Sull’argomento, però, anche la cucina tradizionale piemontese ha da dire la sua autorevole parola, dato che annovera tra le sue migliori espressioni una preparazione verace, schietta e gustosa, come dev’essere, proprio a base di riso. Si tratta della “panissa”, una prelibatezza intramontabile, insuperabile nel profumo e nel sapore, appagante già nel nome e alla vista.
Ne esistono, com’è giusto, numerosissime versioni ma certi elementi sono ricorrenti: un buon brodo di carne aromatizzato con sedano, carota, verza e erbette di campo, fondamentale per iniziare; qualche tocco di “salam t’la duja”, tipico salume conservato coperto da strutto nelle tradizionali arbanelle di vetro perché si mantenga morbido; mortadella di fegato o salsiccia o lardo in base alla disponibilità per irrobustire ulteriormente il soffritto; abbondanti fagioli di Saluggia per arricchire la forchettata; vino rosso per sfumare, ridurre i grassi e dare una nota di colore.
Poi, l’ingrediente principale, il riso che dev’essere a grana grossa, di una varietà adatta alla cottura prolungata. Due le manciate previste per ogni commensale ma è meglio abbondare poiché questo è decisamente uno di quei piatti che si esalta nella quantità e dedicato alle cosiddette “buone forchette”. Per la cottura l’ideale è disporre di un paiolo di rame stagnato, di un mestolo in legno per rimestare il giusto - senza esagerare perché il riso preferisce una placida tranquillità – e, infine, di un pizzico di pazienza per lasciare che, spento il fuoco, riposi per almeno cinque minuti e s’anmatun-i”. I veri intenditori, dopo essersi serviti a dovere, non tralasceranno, infatti, di gustarsi anche il “tacafund”, la parte rimasta inevitabilmente attaccata, leggermente bruciacchiata, alla pentola.
Obbligatorio accompagnare il tutto con un buon bicchiere di vino rosso meglio se un nebbiolo delle Coste del Sesia adeguatamente invecchiato.

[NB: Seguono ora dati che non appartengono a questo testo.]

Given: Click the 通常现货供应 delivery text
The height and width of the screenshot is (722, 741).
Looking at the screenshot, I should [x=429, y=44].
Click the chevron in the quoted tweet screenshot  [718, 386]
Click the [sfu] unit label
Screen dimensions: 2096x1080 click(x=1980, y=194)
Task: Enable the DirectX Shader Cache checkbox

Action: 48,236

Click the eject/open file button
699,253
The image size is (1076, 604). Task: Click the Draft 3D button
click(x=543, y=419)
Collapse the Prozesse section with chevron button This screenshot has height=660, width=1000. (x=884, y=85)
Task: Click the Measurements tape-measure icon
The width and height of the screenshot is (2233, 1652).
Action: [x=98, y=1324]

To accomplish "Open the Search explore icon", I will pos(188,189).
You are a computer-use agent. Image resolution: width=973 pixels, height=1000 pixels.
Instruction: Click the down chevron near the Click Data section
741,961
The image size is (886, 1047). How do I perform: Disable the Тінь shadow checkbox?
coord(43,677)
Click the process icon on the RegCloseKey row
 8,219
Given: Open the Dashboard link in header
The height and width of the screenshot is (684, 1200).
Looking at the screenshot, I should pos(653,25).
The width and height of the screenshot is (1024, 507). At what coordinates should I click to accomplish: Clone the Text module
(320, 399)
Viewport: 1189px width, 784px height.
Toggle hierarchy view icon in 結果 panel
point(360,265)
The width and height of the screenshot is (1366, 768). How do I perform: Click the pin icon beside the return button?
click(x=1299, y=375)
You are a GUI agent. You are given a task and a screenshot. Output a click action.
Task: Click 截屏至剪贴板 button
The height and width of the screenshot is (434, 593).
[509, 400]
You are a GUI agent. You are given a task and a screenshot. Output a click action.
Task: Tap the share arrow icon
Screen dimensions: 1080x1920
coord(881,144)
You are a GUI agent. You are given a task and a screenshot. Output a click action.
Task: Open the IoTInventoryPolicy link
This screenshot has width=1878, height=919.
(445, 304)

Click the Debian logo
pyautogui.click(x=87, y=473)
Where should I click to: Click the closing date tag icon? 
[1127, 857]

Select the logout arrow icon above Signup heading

È un piatto contadino e antico, preparato con gli ingredienti a disposizione per il pranzo della domenica, celebrato in numerose occasioni come, ormai da venticinque anni, dalla seguitissima Sagra d’la Panissa che si tiene a Vercelli durante il mese di agosto, una festa popolare molto attesa e sempre arricchita da qualche nuova iniziativa.